Industrial productivity cannot be reduced to the numerical indicators that measure outcomes;

The technical proficiency of teams determines the stability of industrial processes, adherence to take time, and the reduction of minor stoppages.

A skill that is insufficiently mastered can degrade quality, increase scrap rates, and extend lead times — even with high-performing equipment.

Making skill levels visible enables organisations to objectively assess gaps and safeguard the stages of the manufacturing process.

Cross-referencing production indicators with on-the-ground data improves the analysis of performance variations and supports better decision-making.

Sustainable performance relies as much on teams’ ability to make full use of industrial tools as on the technology itself.

Industrial productivity is often approached through the lens of figures. Dashboards structure decision-making and guide the priorities of industrial companies. Yet one decisive factor is consistently underestimated: the actual technical proficiency of teams on the ground. Whilst data measures an outcome, it does not always account for the quality of process execution.

The Overall Equipment Effectiveness (OEE) rate, scrap rate, volume produced per hour, downtime, and manufacturing cost are the principal benchmarks for measuring the performance of a production line.

This approach makes it possible to identify drops in performance and assess the effectiveness of an investment or process optimisation.

However, these indicators measure above all a global outcome.

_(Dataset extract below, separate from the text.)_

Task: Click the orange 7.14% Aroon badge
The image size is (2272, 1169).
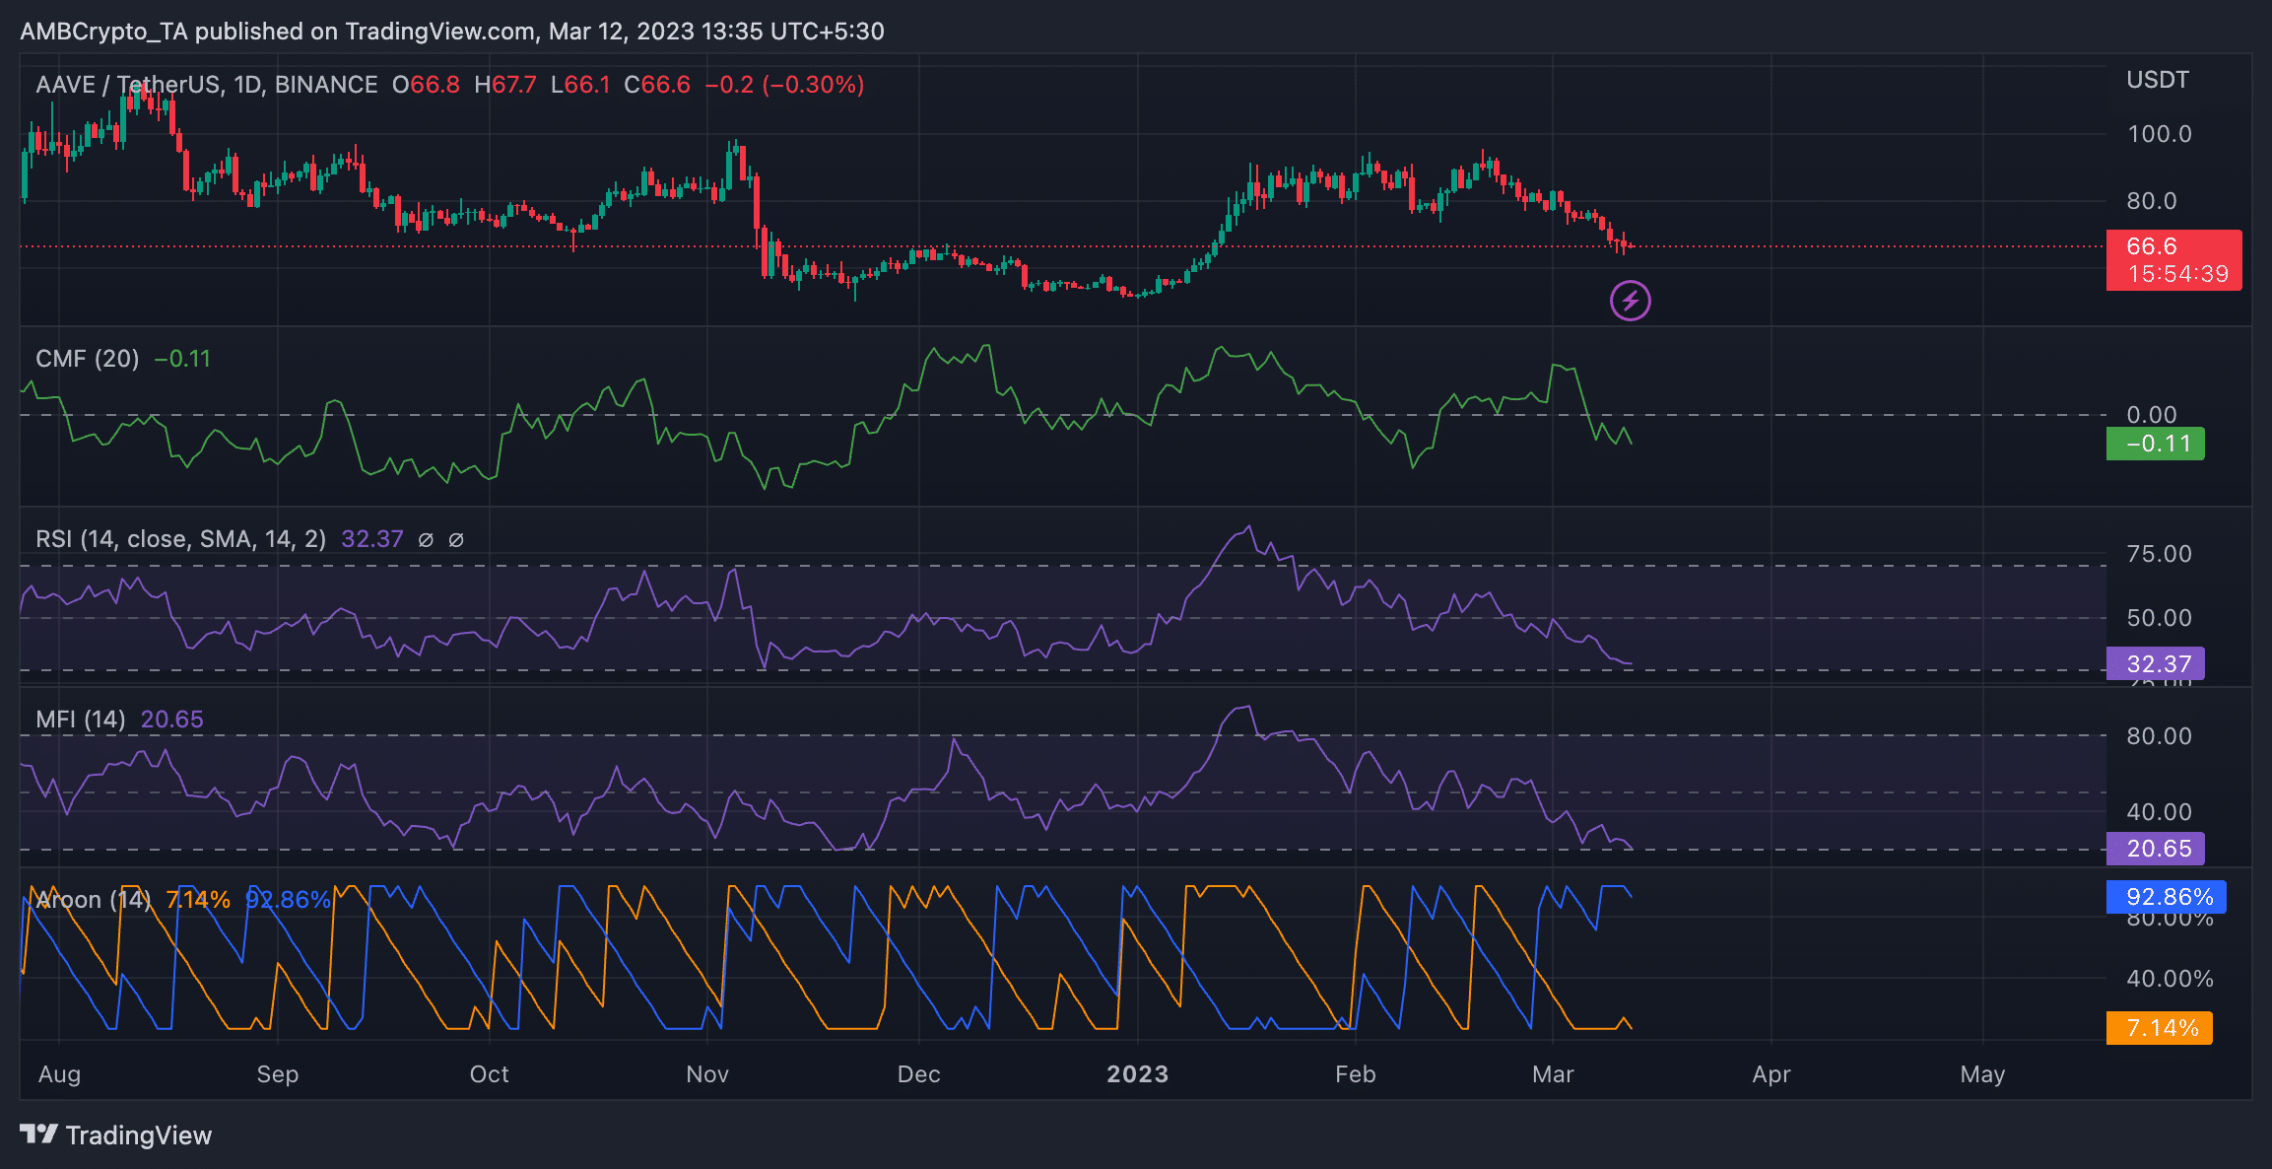Action: 2158,1027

Whilst they highlight a gap, a slowdown, or a drop in quality, they do not always explain the precise operational causes. A declining OEE rate may stem from a machine fault, a materials supply issue, or a lack of competence in the execution of a stage within the manufacturing process.

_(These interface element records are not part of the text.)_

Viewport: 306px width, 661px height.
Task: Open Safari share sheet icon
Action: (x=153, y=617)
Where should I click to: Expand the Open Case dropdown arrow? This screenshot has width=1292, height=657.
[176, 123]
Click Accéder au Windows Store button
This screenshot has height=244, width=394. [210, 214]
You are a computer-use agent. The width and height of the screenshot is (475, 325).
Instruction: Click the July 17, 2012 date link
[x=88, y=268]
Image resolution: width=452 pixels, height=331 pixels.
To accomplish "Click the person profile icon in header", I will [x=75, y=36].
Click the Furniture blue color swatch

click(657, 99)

In other words, indicators do not systematically reveal the true quality of work carried out on the ground.

The stability of production processes depends largely on the technical proficiency of the workforce. Knowing precisely how a machine operates, understanding the interactions between materials, being able to interpret a deviation in production data… These are all skills that reduce operational uncertainty.

In practical terms, a higher level of technical competence limits minor stoppages and streamlines the production cycle. It enables teams to adhere to take time (the ideal production duration a company should aim for) and to optimise work organisation without overstretching resources.

The performance of a production tool therefore does not depend solely on its technology, but on the ability of teams to make full use of it.

Industrial productivity is directly linked to the quality of execution. A single underdeveloped skill can lead to handling errors or the incorrect application of manufacturing standards.

The consequences are measurable: rising scrap rates, additional rework, increased costs, and longer lead times.

Conversely, when teams possess a consistent level of competence:

• Production becomes more reliable;
• Parts produced reach conformity more quickly;
• The total number of defects decreases and customer satisfaction improves;
• The average time required to reach the expected volume is reduced, enhancing the company’s ability to respond to market demand.

According to the Future of Jobs Report 2025 by the World Economic Forum, approximately 40% of the skills required in the workplace will change over the coming years, and 63% of employers already report a skills gap within their workforce.

Technical expertise can only become a genuine lever if it is made visible. In many industrial companies, the actual level of competence still relies on informal knowledge: experience, seniority, or internal reputation. Yet without structuring this information, companies cannot effectively manage production and investment decisions.

Formalising a skills matrix makes it possible to:

• Map levels of proficiency by role or by operation;
• Identify critical gaps at a given stage of the manufacturing process;
• Safeguard areas of high added value;
• Objectively assess development needs.

This structured approach reveals the operational reality: who genuinely commands a complex adjustment? Who can work autonomously on a sensitive line? And where do the vulnerabilities lie?

Visibility must be sustained over time through structured skills tracking.

Rigorous tracking makes it possible in particular to:

• Adjust resource allocation according to levels of proficiency;
• Safeguard process continuity during organisational changes;
• Anticipate targeted training needs;
• Inform decisions by cross-referencing production indicators with on-the-ground data.

This gives the company a clear framework for analysing variations in yield or quality. Rather than acting solely on the production tool, it can examine overall operational competence and take appropriate action.